Tradition is not the worship of ashes, but the preservation of fire.—Gustav Mahler

Tuesday, May 22, 2018

Mortimer Adler on Plato, Legal Positivism, and Natural Law

Via George Anastaplo’s In Re Antonin Scalia”, wherein we see Scalia as a legal positivist and no natural lawyer, more a “modern” than a Catholic conservative. But first, the great Mortimer Adler on Plato:
[In Plato’s Republic, we] find the sophist, Thrasymachus, arguing against Socrates, saying that “justice is nothing but the interest of the stronger” and Socrates trying to refute Thrasymachus by defining justice without any regard to the edicts or laws of those with the might to enforce them.
According to Thrasymachus, those with the power to ordain and enforce the laws of the land call those who obey their laws just subjects, and those who disobey them unjust. The words “just” and “unjust” have no other meaning, certainly no meaning whereby a despotic tyrant or a tyrannical majority, ruling in self-interest, not for the good of the ruled, can be called unjust.

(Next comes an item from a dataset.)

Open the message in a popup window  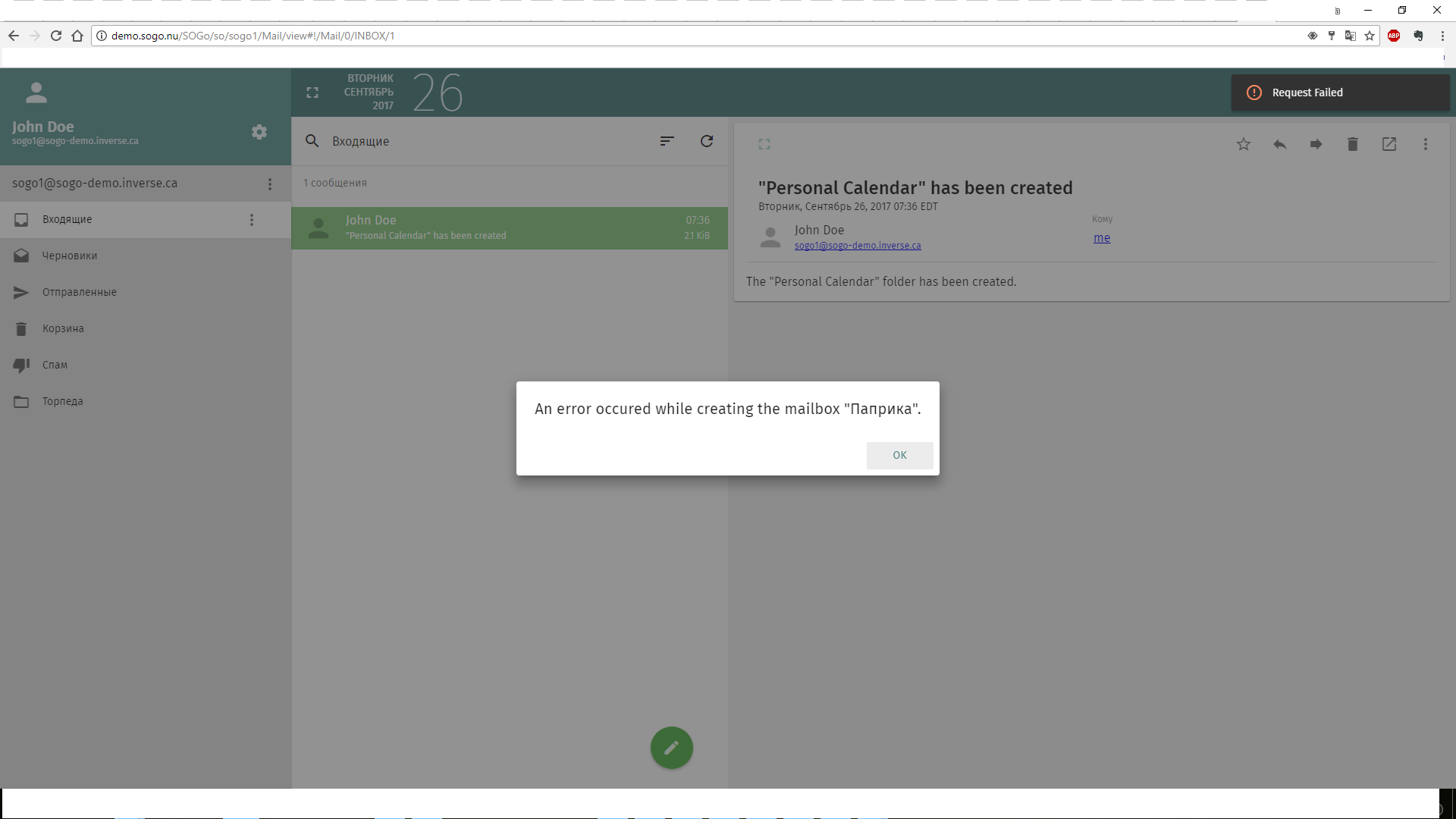pos(1389,144)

With the statement that justice is nothing but the interest of the stronger, we have the origin of the doctrine that might is right, for those with the might to govern are the only ones who can determine what is right and wrong.
Mr. Adler goes on to trace the opposition between Socrates and Thrasymachus down to our day in this fashion:
The position taken by Thrasymachus is taken later by the Roman jurisconsult Ulpian for whom “whatever pleases the prince has the force of the law,” and still later by Thomas Hobbes in his Leviathan where he declares that, in any community, what is just and unjust is wholly determined by the positive or man-made laws enacted by those with the power to ordain and enforce them. In the nineteenth century, the positivist view is advanced by Jeremy Bentham in his Principles of Morals and Legislation, and by John Austin in his Province of Jurisprudence Determined, and in the twentieth century it is advanced by professors in American law schools who call themselves legal realists.

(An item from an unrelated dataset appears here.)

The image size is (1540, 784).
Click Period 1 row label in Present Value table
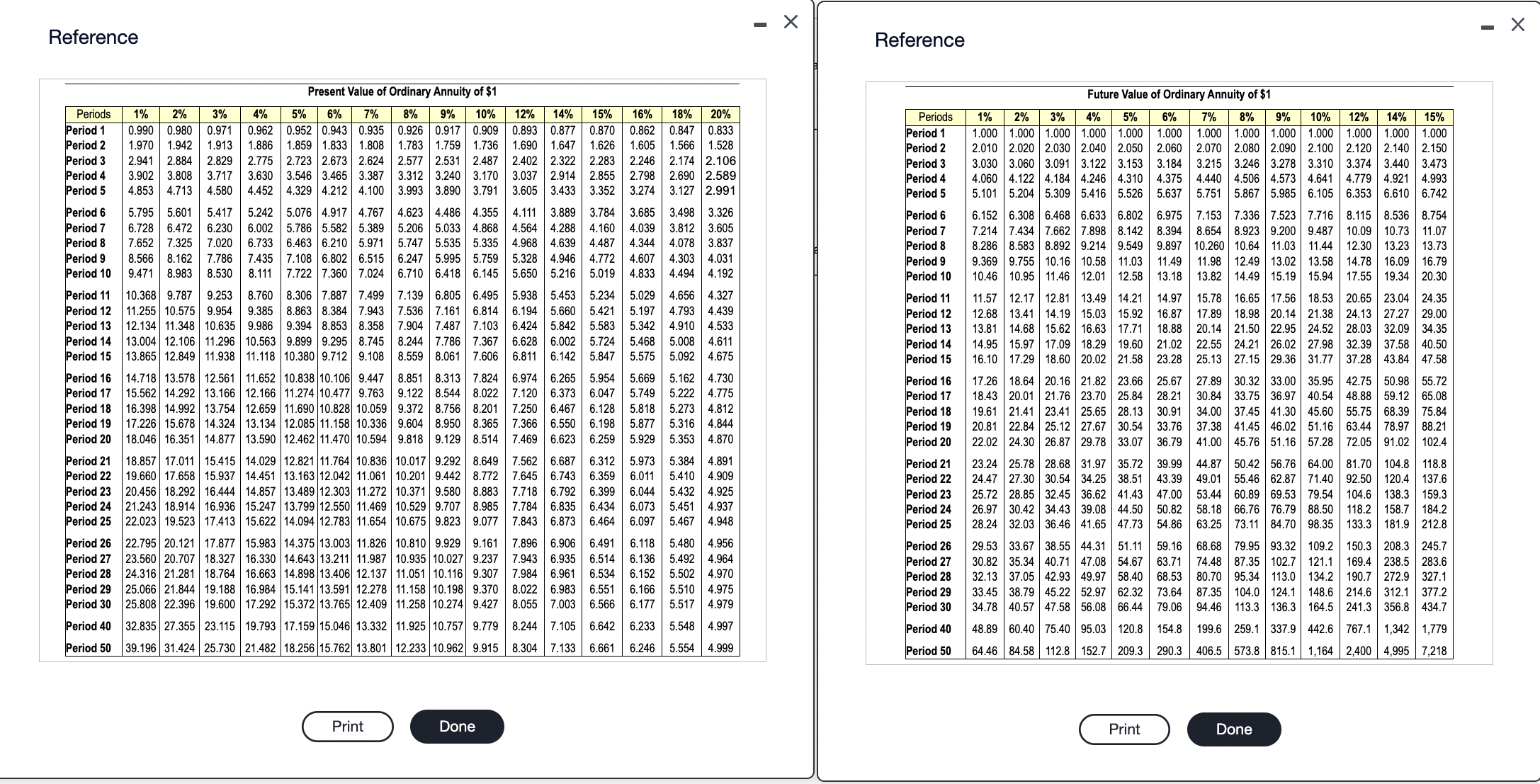coord(86,130)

On the other side, the naturalist view initiated by Socrates in his dispute with Thrasymachus finds amplification in Aristotle’s distinction between natural and legal justice; in Cicero’s discussion of [the] natural; in Augustine’s statement that “an unjust law is a law in name only” (representing might without right, power without authority); in Aquinas’s philosophy of law wherein principles of justice are antecedent to, independent of, and applicable to positive or man-made laws; and in the doctrine of modern philosophers, such as John Locke and Immanuel Kant, for whom natural rights preexist positive, man-made laws and become the basis for assessing their justice and injustice.

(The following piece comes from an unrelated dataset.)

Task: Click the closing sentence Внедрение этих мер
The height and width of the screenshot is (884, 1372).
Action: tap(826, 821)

Mr. Adler, in his usual systematic fashion, spells out “the consequences that follow from embracing the positivist or the naturalist side of the issue”:
If the positivist view of the relation between law and justice is correct, it follows:
1. that might is right:
2. that there can be no such thing as the tyranny of the majority;
3. that there are no criteria for judging laws or constitutions as unjust and in need of rectification or amendment;
4. that justice is local and transient, not universal and immutable, but different in different places and at different times;
5. that positive laws have force only, and no authority, eliciting obedience only through the fear of the punishment that accompanies getting caught in disobeying them; and
6. that there is no distinction between mala prohibita and mala in se, namely, between
a. acts that are wrong simply because they are legally prohibited (such as breaches of traffic ordinances) and
b. acts that are wrong in themselves, whether or not they are prohibited by positive law (such as murdering human beings or enslaving them).
Mr. Adler then spells out, in opposition to each of these points, “the naturalist view of the relation between law and politics,” beginning with the observation that “might is not right” and that “majorities can be tyrannical and unjust.”
George Anastaplo (1925-2014) was Professor of Law, Loyola University of Chicago; Lecturer in the Liberal Arts, The University of Chicago; and Professor Emeritus of Political Science and of Philosophy, Dominican University.